Irish Voters Overwhelmingly Vote To Repeal Ban On Abortion
Just as they did three years ago when they legalized same-sex marriage, Irish voters turned out in record numbers to repeal the nation's ban on abortion.
Irish voters have overwhelmingly voted to repeal the Eighth Amendment to the nation’s Constitution, which bans abortion under essentially all circumstances in an outcome that was even more overwhelming than last-minute polling had indicated it would be:
DUBLIN — Ireland voted decisively to repeal one of the world’s more restrictive abortion bans, the prime minister said Saturday, sweeping aside generations of conservative patriarchy and dealing the latest in a series of stinging rebukes to the Roman Catholic Church.
The surprising landslide cemented the nation’s liberal shift at a time when right-wing populism is on the rise in Europe and the Trump administration is imposing curbs on abortion rights in the United States. In the past three years alone, Ireland has installed a gay man as prime minister and has voted in another referendum to allow same-sex marriage.
But this was a particularly wrenching issue for Irish voters, even for supporters of the measure. And it was not clear until the end that the momentum toward socially liberal policies would be powerful enough to sweep away the deeply ingrained opposition to abortion.
“What we have seen today really is a culmination of a quiet revolution that’s been taking place in Ireland for the past 10 or 20 years,” Prime Minister Leo Varadkar said at a counting center in Dublin hours before the results of Friday’s vote were fully tallied.
“This has been a great exercise in democracy,” Mr. Varadkar said, “and the people have spoken and the people have said: We want a modern constitution for a modern country, and that we trust women and that we respect them to make the right decisions and the rights choices about their own health care.”
With 80 percent of the vote counted, the “yes” camp had 67.6 percent of the vote, according to RTE, the national public broadcaster.
The deputy chairwoman of one of Ireland’s biggest anti-abortion groups, Cora Sherlock, called it a “sad day for Ireland” and rejected the argument that abortion was primarily a health care issue.
More from The Washington Post:
DUBLIN, Ireland — The Irish are poised to end in a landslide one of the most restrictive abortion bans in the developed world, according to tallies of votes cast in Friday’s referendum.
With ballots from 21 of 40 constituencies counted and turnout at an historic high, results so far show that 67 percent voted to overturn Ireland’s abortion ban and 33 percent opposed the measure.
The vote count on Saturday mirrored the results of two respected exit polls, which suggested a decisive win for the campaign to repeal the Eighth Amendment to the Irish constitution. The 1983 amendment enshrined an “equal right to life” for mothers and “the unborn” and outlawed almost all abortions — even in cases of rape, incest, fatal fetal abnormality or risk to maternal health.

Dataset rows
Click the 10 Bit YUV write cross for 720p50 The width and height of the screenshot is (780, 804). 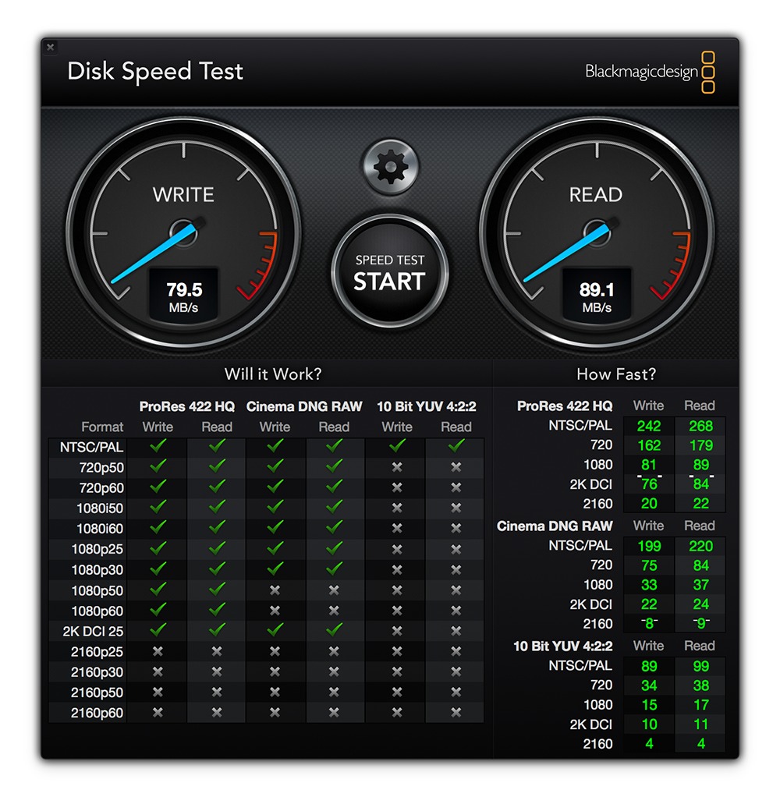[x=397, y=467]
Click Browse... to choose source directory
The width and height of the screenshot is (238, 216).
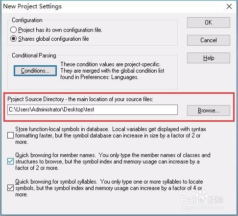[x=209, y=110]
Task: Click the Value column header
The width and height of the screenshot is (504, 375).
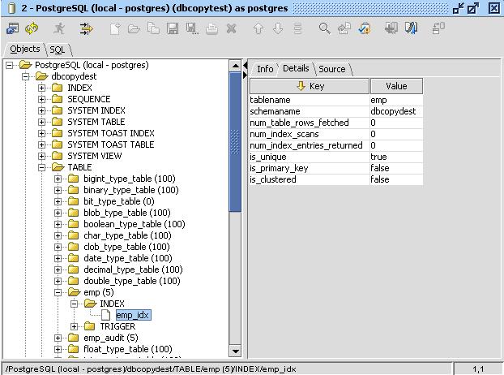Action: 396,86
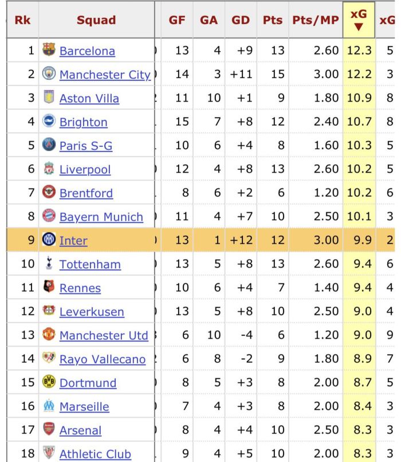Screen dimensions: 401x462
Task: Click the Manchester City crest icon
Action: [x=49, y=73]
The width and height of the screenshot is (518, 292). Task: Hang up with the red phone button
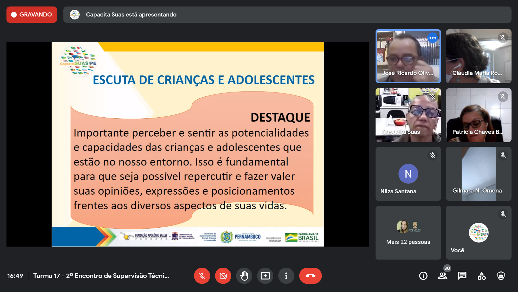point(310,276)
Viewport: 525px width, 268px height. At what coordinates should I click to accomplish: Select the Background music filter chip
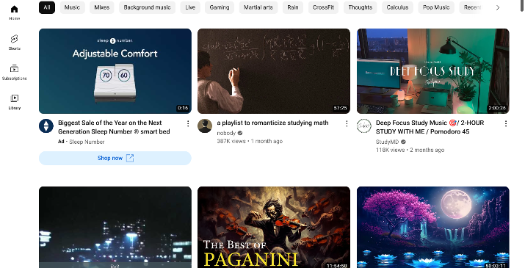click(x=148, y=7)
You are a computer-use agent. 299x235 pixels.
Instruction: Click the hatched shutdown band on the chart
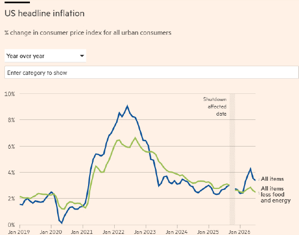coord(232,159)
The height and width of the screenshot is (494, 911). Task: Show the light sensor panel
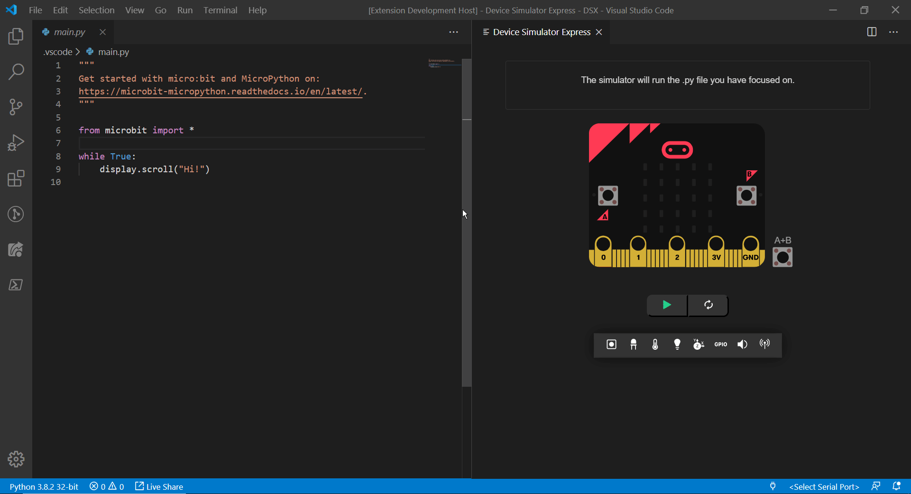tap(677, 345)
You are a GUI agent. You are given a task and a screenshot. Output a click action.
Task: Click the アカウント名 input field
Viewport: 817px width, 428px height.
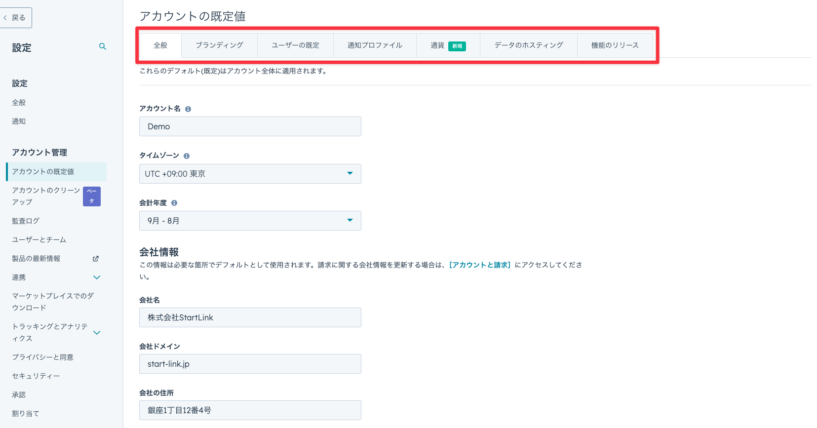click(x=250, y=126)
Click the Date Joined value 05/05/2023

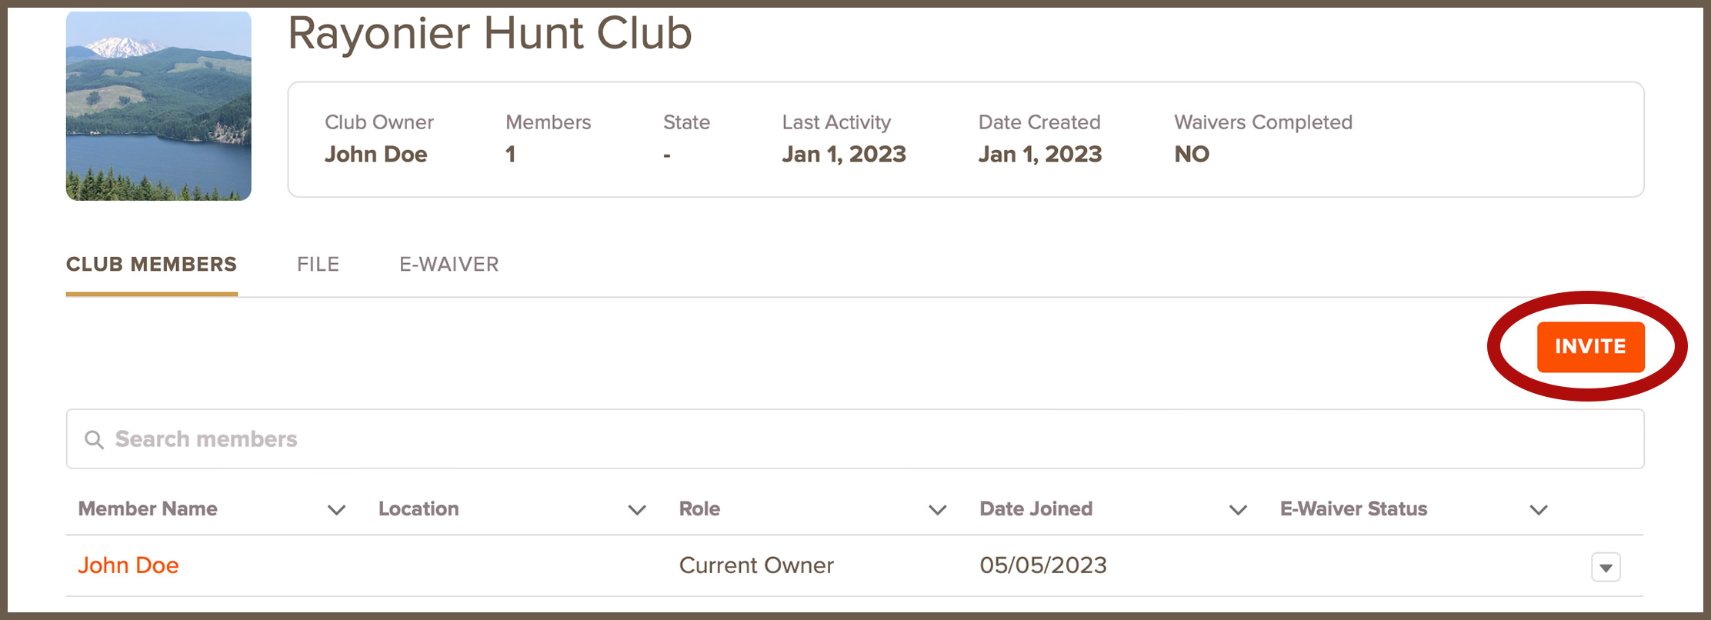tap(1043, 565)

## THE EXERCISE
For each statement, say whether it agrees with the article on Ireland's abortion vote, and support each yes or no with the deciding words from the article, quoted exactly.
1. The Eighth Amendment was adopted in 1983.
2. With 80 percent of the vote counted, the repeal side had about 60 percent.
3. Cora Sherlock accepted that abortion was primarily a health care issue.
The listing is not needed here.

## TASK RESPONSE
1. Yes: "The 1983 amendment enshrined"
2. No: "had 67.6 percent of the vote"
3. No: "rejected the argument that abortion was primarily a health care issue"